# [What you should do]
Print every record below exactly as written.

(Input Opens)

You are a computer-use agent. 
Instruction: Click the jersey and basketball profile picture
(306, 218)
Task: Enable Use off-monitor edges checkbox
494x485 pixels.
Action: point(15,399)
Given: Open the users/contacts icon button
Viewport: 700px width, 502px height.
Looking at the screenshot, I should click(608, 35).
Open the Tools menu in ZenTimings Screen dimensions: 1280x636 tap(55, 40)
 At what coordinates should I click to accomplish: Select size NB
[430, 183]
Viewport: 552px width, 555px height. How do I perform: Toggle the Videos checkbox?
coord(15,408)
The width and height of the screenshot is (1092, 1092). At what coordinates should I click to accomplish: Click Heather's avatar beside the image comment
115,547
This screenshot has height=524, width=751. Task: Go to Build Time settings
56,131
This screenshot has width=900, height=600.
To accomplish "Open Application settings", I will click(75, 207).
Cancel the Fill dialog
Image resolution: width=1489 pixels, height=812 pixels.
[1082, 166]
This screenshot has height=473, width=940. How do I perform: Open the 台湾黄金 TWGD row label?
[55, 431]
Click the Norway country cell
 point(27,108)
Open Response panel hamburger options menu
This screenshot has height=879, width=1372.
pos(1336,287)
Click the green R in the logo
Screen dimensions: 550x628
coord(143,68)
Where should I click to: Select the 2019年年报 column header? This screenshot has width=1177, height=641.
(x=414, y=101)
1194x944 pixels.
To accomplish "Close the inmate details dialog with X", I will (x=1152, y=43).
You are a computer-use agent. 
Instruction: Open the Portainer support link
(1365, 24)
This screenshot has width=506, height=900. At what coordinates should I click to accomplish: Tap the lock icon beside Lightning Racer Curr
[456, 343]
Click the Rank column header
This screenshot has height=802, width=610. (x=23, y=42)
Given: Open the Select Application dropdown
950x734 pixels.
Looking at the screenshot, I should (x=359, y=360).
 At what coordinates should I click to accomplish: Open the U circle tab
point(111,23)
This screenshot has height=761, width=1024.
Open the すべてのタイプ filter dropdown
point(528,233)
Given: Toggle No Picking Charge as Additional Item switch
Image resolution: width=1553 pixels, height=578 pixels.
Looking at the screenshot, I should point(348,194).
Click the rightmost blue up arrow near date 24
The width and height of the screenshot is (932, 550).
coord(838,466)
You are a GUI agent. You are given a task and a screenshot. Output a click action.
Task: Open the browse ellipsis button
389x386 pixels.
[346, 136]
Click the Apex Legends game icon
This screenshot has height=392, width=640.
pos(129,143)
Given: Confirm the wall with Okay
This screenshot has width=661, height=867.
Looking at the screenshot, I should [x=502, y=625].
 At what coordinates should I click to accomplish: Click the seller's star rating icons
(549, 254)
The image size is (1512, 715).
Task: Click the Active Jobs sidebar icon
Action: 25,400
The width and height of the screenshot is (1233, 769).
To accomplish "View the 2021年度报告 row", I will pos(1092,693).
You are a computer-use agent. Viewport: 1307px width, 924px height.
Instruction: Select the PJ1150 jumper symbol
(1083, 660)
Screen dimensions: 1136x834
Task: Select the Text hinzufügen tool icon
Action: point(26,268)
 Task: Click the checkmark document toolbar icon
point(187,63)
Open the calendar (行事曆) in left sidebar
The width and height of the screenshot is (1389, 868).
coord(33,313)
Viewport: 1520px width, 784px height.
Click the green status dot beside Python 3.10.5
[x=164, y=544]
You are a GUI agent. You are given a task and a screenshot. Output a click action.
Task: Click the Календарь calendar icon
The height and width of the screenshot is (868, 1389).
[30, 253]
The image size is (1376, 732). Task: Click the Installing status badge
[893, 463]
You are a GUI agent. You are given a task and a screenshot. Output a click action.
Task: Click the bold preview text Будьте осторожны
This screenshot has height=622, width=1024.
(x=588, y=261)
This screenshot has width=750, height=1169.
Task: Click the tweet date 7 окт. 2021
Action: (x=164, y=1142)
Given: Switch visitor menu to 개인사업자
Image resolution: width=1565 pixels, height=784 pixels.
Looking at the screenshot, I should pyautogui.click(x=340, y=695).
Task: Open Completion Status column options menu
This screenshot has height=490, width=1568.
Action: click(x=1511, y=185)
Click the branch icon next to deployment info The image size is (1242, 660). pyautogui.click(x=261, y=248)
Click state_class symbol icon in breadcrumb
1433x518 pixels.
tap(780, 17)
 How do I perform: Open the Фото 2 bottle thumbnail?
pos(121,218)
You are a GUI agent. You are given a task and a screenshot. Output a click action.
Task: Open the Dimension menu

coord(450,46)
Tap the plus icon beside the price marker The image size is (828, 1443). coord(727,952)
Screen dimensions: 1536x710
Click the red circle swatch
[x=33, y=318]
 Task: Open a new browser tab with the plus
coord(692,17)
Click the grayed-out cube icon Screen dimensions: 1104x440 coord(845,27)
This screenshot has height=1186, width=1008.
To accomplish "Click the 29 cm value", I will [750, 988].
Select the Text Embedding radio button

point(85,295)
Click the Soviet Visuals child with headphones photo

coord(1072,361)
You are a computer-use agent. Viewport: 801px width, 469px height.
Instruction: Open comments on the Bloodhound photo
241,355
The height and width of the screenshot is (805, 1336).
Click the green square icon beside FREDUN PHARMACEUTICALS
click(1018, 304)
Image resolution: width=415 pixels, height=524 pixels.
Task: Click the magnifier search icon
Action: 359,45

(Input Closes)

# [Exercise solution]
You are a computer-use agent. 
Instruction: Click the jersey and basketball profile picture
(306, 218)
Task: Enable Use off-monitor edges checkbox
494x485 pixels.
Action: point(15,399)
Given: Open the users/contacts icon button
Viewport: 700px width, 502px height.
Looking at the screenshot, I should click(608, 35).
Open the Tools menu in ZenTimings Screen dimensions: 1280x636 tap(55, 40)
 At what coordinates should I click to accomplish: Select size NB
[430, 183]
Viewport: 552px width, 555px height. How do I perform: Toggle the Videos checkbox?
coord(15,408)
The width and height of the screenshot is (1092, 1092). At what coordinates should I click to accomplish: Click Heather's avatar beside the image comment
115,547
This screenshot has height=524, width=751. Task: Go to Build Time settings
56,131
This screenshot has width=900, height=600.
To accomplish "Open Application settings", I will click(75, 207).
Cancel the Fill dialog
Image resolution: width=1489 pixels, height=812 pixels.
[1082, 166]
This screenshot has height=473, width=940. How do I perform: Open the 台湾黄金 TWGD row label?
[55, 431]
Click the Norway country cell
 point(27,108)
Open Response panel hamburger options menu
This screenshot has height=879, width=1372.
pos(1336,287)
Click the green R in the logo
Screen dimensions: 550x628
coord(143,68)
Where should I click to: Select the 2019年年报 column header? This screenshot has width=1177, height=641.
(x=414, y=101)
1194x944 pixels.
To accomplish "Close the inmate details dialog with X", I will (x=1152, y=43).
You are a computer-use agent. 
Instruction: Open the Portainer support link
(1365, 24)
This screenshot has width=506, height=900. At what coordinates should I click to accomplish: Tap the lock icon beside Lightning Racer Curr
[456, 343]
Click the Rank column header
This screenshot has height=802, width=610. (x=23, y=42)
Given: Open the Select Application dropdown
950x734 pixels.
Looking at the screenshot, I should (x=359, y=360).
 At what coordinates should I click to accomplish: Open the U circle tab
point(111,23)
This screenshot has height=761, width=1024.
Open the すべてのタイプ filter dropdown
point(528,233)
Given: Toggle No Picking Charge as Additional Item switch
Image resolution: width=1553 pixels, height=578 pixels.
Looking at the screenshot, I should point(348,194).
Click the rightmost blue up arrow near date 24
The width and height of the screenshot is (932, 550).
coord(838,466)
You are a GUI agent. You are given a task and a screenshot. Output a click action.
Task: Open the browse ellipsis button
389x386 pixels.
[346, 136]
Click the Apex Legends game icon
This screenshot has height=392, width=640.
pos(129,143)
Given: Confirm the wall with Okay
This screenshot has width=661, height=867.
Looking at the screenshot, I should [x=502, y=625].
 At what coordinates should I click to accomplish: Click the seller's star rating icons
(549, 254)
The image size is (1512, 715).
Task: Click the Active Jobs sidebar icon
Action: 25,400
The width and height of the screenshot is (1233, 769).
To accomplish "View the 2021年度报告 row", I will pos(1092,693).
You are a computer-use agent. Viewport: 1307px width, 924px height.
Instruction: Select the PJ1150 jumper symbol
(1083, 660)
Screen dimensions: 1136x834
Task: Select the Text hinzufügen tool icon
Action: point(26,268)
 Task: Click the checkmark document toolbar icon
point(187,63)
Open the calendar (行事曆) in left sidebar
The width and height of the screenshot is (1389, 868).
coord(33,313)
Viewport: 1520px width, 784px height.
Click the green status dot beside Python 3.10.5
[x=164, y=544]
You are a GUI agent. You are given a task and a screenshot. Output a click action.
Task: Click the Календарь calendar icon
The height and width of the screenshot is (868, 1389).
[30, 253]
The image size is (1376, 732). Task: Click the Installing status badge
[893, 463]
You are a GUI agent. You are given a task and a screenshot. Output a click action.
Task: Click the bold preview text Будьте осторожны
This screenshot has height=622, width=1024.
(x=588, y=261)
This screenshot has width=750, height=1169.
Task: Click the tweet date 7 окт. 2021
Action: (x=164, y=1142)
Given: Switch visitor menu to 개인사업자
Image resolution: width=1565 pixels, height=784 pixels.
Looking at the screenshot, I should pyautogui.click(x=340, y=695).
Task: Open Completion Status column options menu
This screenshot has height=490, width=1568.
Action: click(x=1511, y=185)
Click the branch icon next to deployment info The image size is (1242, 660). pyautogui.click(x=261, y=248)
Click state_class symbol icon in breadcrumb
1433x518 pixels.
tap(780, 17)
 How do I perform: Open the Фото 2 bottle thumbnail?
pos(121,218)
You are a GUI agent. You are given a task and a screenshot. Output a click action.
Task: Open the Dimension menu

coord(450,46)
Tap the plus icon beside the price marker The image size is (828, 1443). coord(727,952)
Screen dimensions: 1536x710
Click the red circle swatch
[x=33, y=318]
 Task: Open a new browser tab with the plus
coord(692,17)
Click the grayed-out cube icon Screen dimensions: 1104x440 coord(845,27)
This screenshot has height=1186, width=1008.
To accomplish "Click the 29 cm value", I will [750, 988].
Select the Text Embedding radio button

point(85,295)
Click the Soviet Visuals child with headphones photo

coord(1072,361)
You are a computer-use agent. Viewport: 801px width, 469px height.
Instruction: Open comments on the Bloodhound photo
241,355
The height and width of the screenshot is (805, 1336).
Click the green square icon beside FREDUN PHARMACEUTICALS
click(1018, 304)
Image resolution: width=415 pixels, height=524 pixels.
Task: Click the magnifier search icon
Action: 359,45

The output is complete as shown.